**EXERCISE MATERIAL**
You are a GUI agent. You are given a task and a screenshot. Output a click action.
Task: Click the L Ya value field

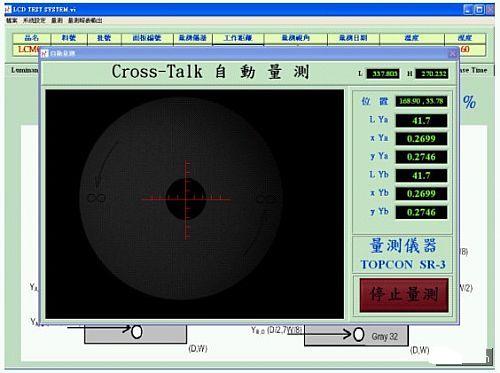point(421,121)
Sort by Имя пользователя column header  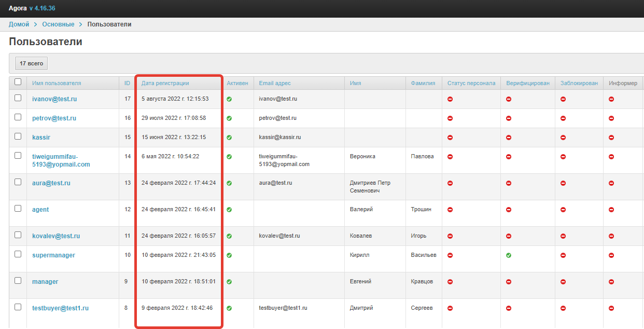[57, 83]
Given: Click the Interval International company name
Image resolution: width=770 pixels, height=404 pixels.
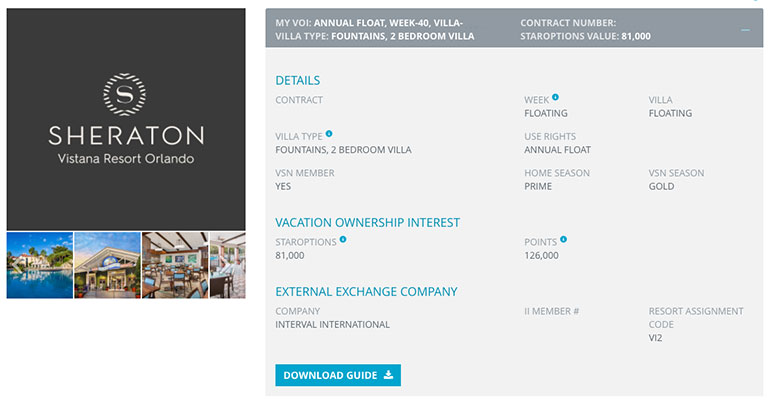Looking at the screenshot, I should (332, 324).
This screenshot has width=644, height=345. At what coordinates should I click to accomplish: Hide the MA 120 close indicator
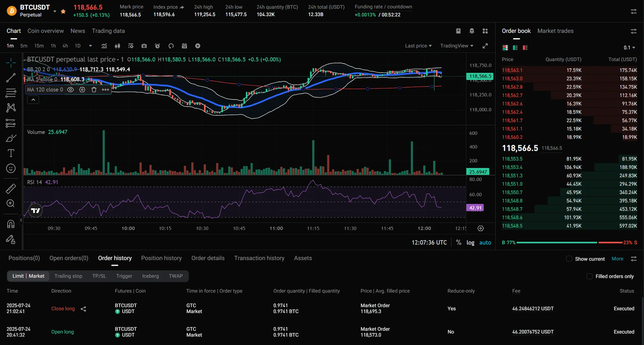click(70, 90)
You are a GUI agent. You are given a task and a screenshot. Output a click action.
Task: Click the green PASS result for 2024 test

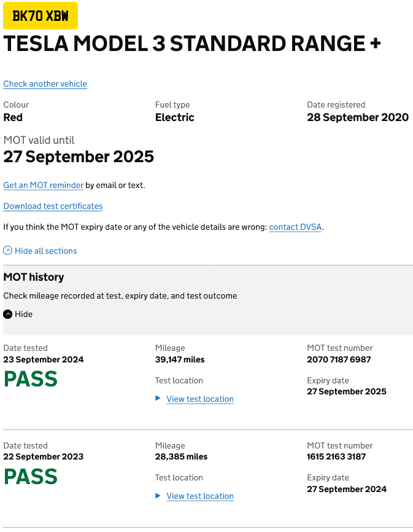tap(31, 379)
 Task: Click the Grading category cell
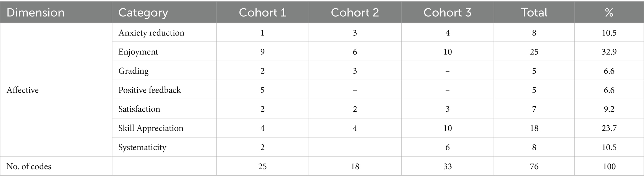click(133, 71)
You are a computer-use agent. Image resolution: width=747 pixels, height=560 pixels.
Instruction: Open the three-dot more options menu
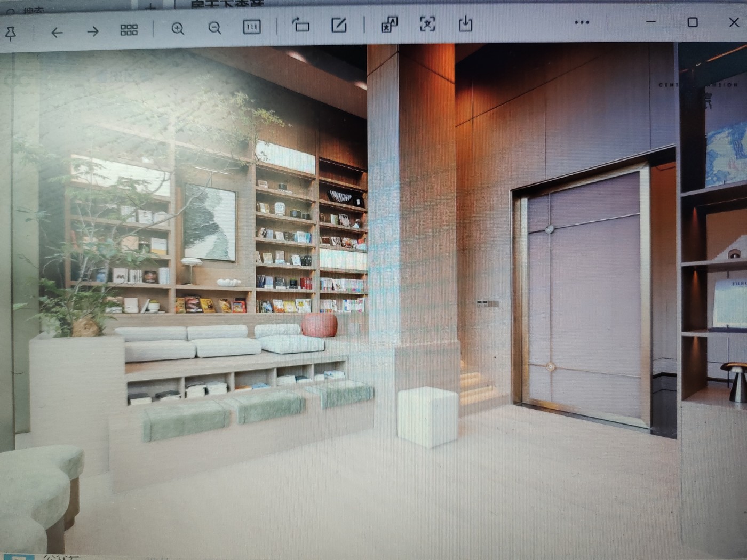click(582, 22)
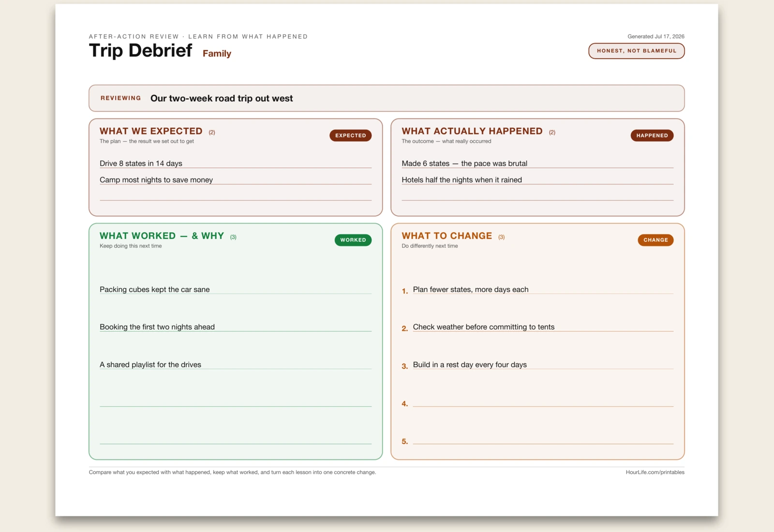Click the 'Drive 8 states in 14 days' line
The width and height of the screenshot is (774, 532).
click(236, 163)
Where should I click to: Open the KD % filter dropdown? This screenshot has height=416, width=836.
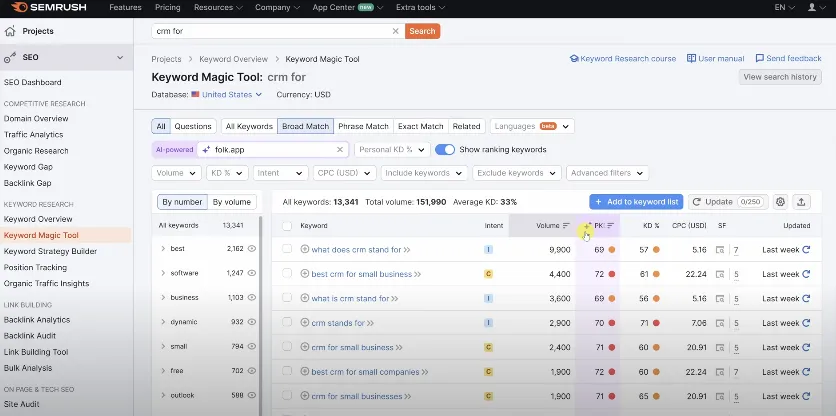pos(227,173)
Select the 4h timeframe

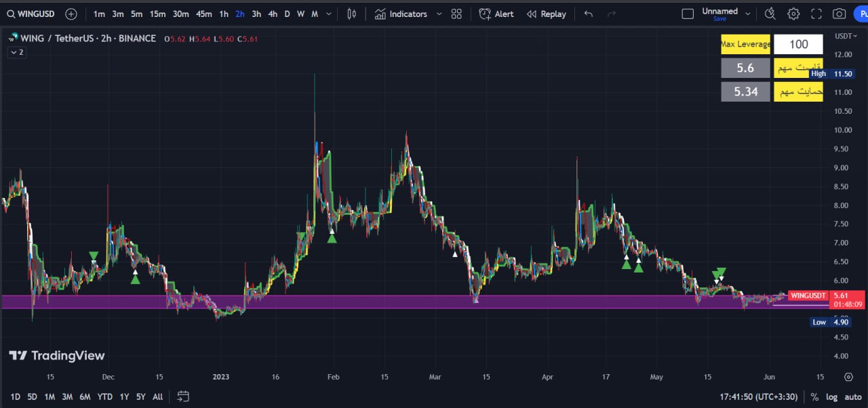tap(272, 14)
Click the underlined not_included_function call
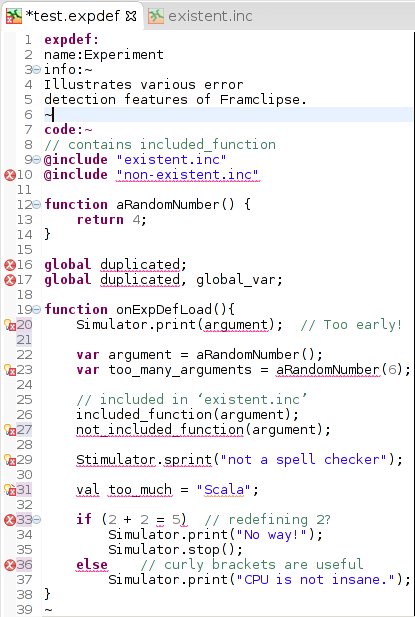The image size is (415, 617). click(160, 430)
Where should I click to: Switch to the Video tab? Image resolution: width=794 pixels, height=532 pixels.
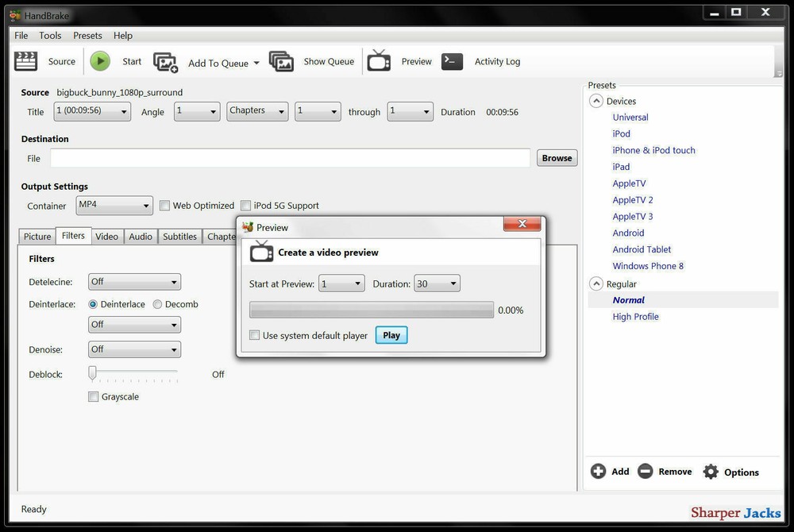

==

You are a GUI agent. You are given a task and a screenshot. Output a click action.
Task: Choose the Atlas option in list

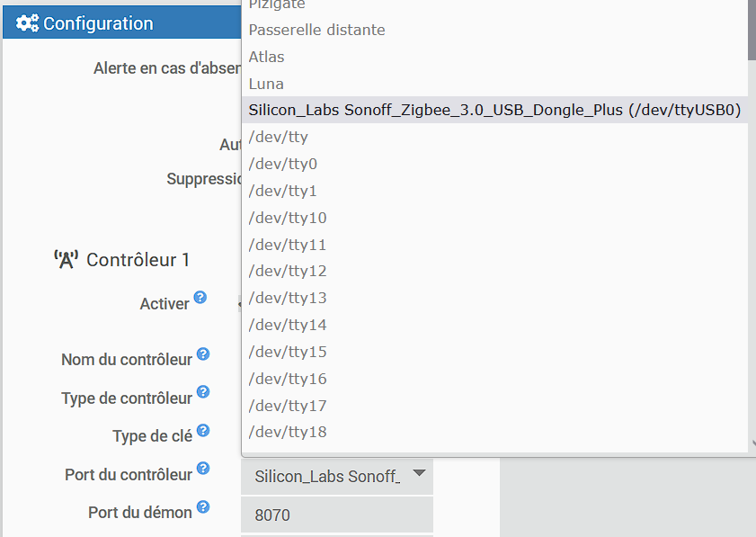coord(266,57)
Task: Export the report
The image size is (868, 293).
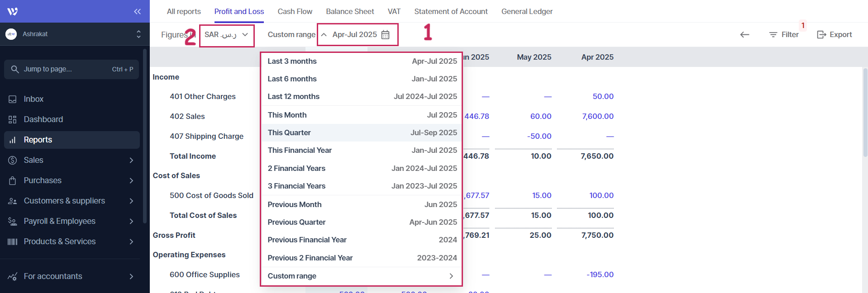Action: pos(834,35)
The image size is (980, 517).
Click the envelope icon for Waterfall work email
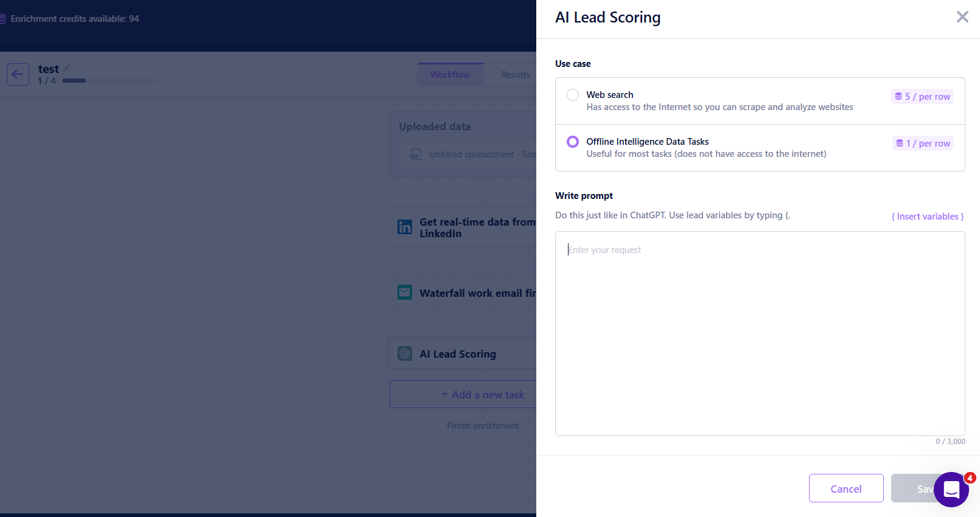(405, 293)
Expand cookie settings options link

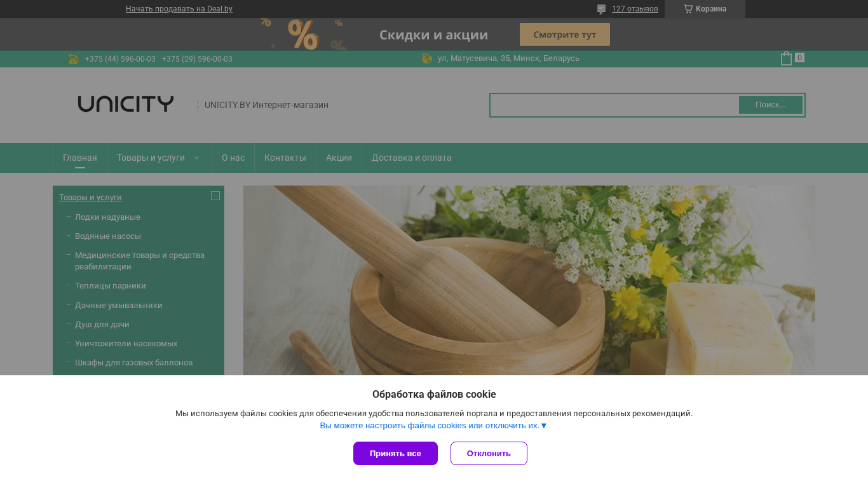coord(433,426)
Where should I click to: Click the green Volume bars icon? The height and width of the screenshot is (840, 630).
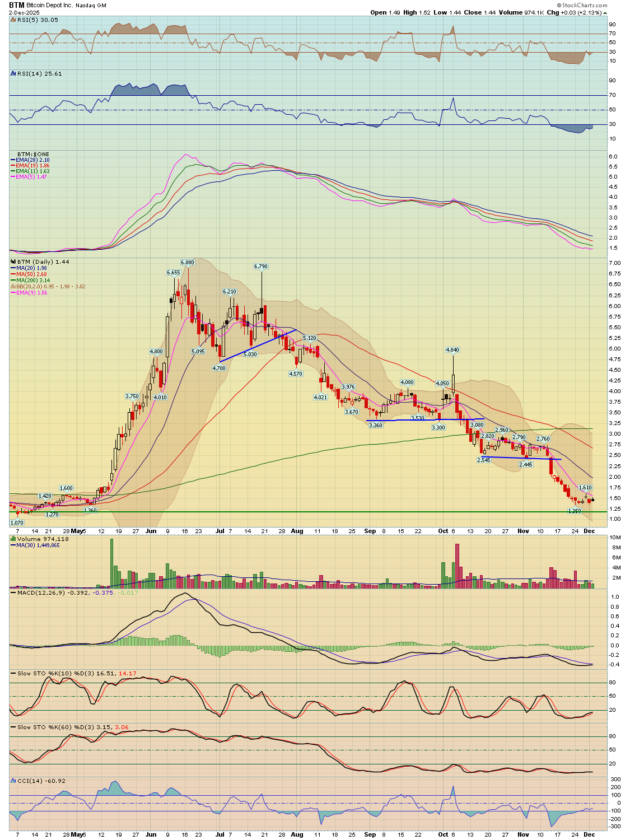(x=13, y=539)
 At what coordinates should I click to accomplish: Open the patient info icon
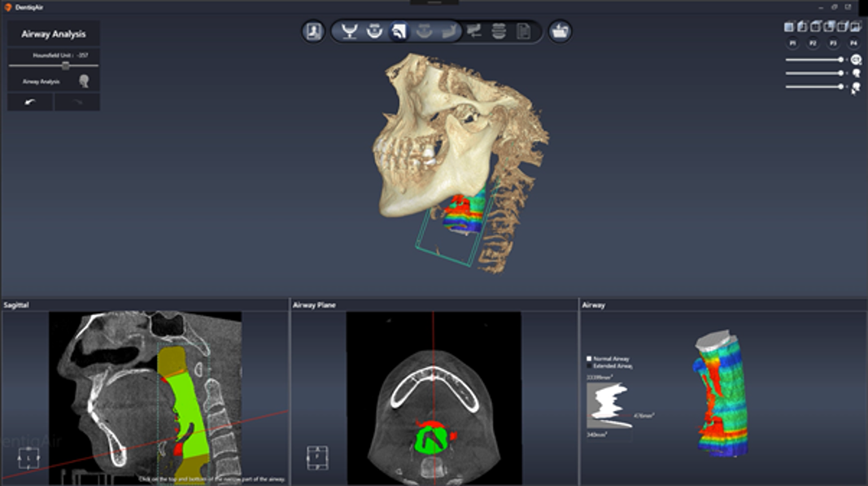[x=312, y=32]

--

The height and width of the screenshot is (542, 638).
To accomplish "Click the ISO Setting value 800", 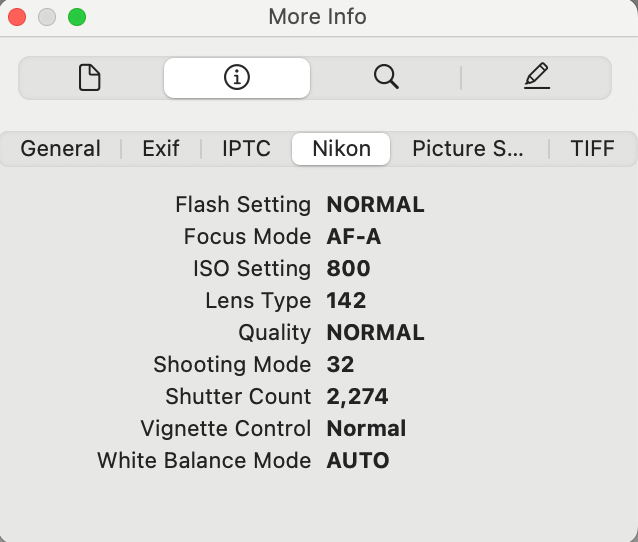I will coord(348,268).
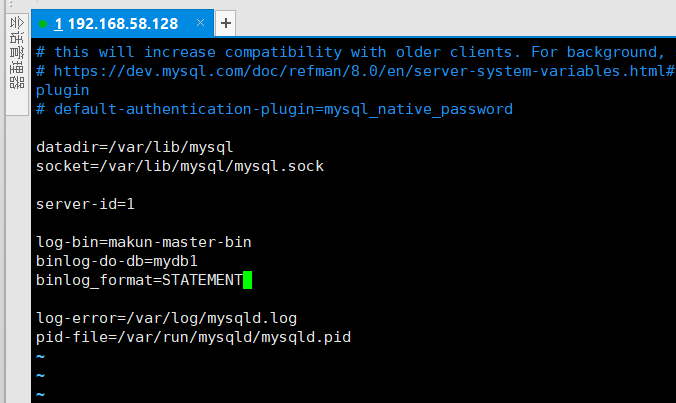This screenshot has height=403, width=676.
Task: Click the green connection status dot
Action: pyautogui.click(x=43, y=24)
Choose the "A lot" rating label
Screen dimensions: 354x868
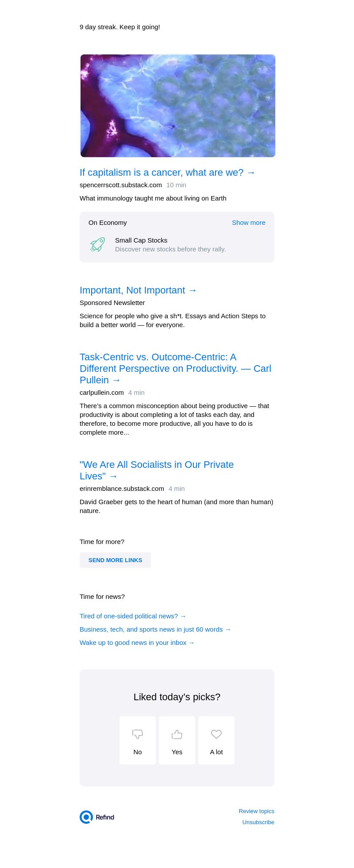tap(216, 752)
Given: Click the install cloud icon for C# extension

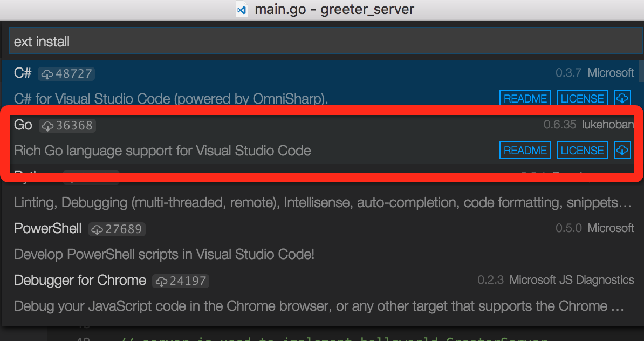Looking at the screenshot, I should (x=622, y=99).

**WORK REQUIRED**
Reproduce the listing above from the line that holds "Click the underlined" through the line that holds "Where should I click to: Switch", both included, with the pictures left out.

**SOLUTION**
Click the underlined not_included_function call
The image size is (415, 617). click(160, 430)
Where should I click to: Switch to the Video tab? Image resolution: width=794 pixels, height=532 pixels.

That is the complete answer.